When President Richard Nixon refused to spend funds that Congress had ordered him to spend, the court held without dissent in 1975 that the president must follow the federal statute, not his policy preferences.
Obama's decision to "suspend" the employer mandate of the Affordable Care Act has no support in precedent and dramatically shifts the arc of presidential power.
The Affordable Care Act has no provision giving the president power to suspend or postpone the mandate. The law requires employers with 50 or more full-time workers to provide health insurance coverage or pay a penalty.
Section 1513(d) of the act-titled "Effective Date" stipulates that this mandate "shall apply" after "December 31, 2013."

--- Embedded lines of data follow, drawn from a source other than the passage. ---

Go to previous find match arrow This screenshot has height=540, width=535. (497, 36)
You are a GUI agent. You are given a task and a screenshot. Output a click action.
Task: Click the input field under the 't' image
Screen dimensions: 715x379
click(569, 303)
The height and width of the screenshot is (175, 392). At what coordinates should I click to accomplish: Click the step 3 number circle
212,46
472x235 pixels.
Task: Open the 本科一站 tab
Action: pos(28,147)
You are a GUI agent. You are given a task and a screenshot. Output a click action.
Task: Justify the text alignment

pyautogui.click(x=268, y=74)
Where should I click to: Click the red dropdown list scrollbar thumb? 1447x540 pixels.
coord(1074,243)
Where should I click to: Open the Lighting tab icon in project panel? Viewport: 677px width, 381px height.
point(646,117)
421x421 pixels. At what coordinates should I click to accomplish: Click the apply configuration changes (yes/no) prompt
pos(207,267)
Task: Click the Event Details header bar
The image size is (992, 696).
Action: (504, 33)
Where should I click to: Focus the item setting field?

Which part of "shall" gives the president the power to ignore the law that he signed with such fanfare? If the president can change the effective date to Dec. 31, 2014, what prevents him from changing the date again, along with other provisions?
As Sen. Tom Harkin, D-Iowa, asked: "This was the law. How can they change the law?"
If the president has the discretion to ignore laws that he prefers not to exist, the constitutional limits of presidential authority have the restraining power of air.
President George H.W. Bush argued, unsuccessfully, that Congress should lower the capital gains rate. Under Obama's faulty interpretation of presidential power, he should have simply instructed the Internal Revenue Service not to tax capital gains at a rate greater than 10 percent, regardless of the tax code.
The Supreme Court held in 1998 that it was unconstitutional to give the president a line-item veto that Congress could override.
Obama's newfound "power" is much greater than that, because there is no procedure to override a presidential decree.
Going forward, why should lobbyists urge Congress to create, extend or change a tax deduction when all they have to do is persuade the president?
Obama, a proven fundraiser, could outdo himself over the next several years with this new "power."
Nixon might have salivated at such power-which simply isn't part of the president's authority.
Rotunda is a professor of jurisprudence at Chapman University and co-author of a six-volume treatise on constitutional law. He was assistant majority counsel to the Senate Watergate Committee from April 1973 to July 1974. This column first appeared in the Washington Post.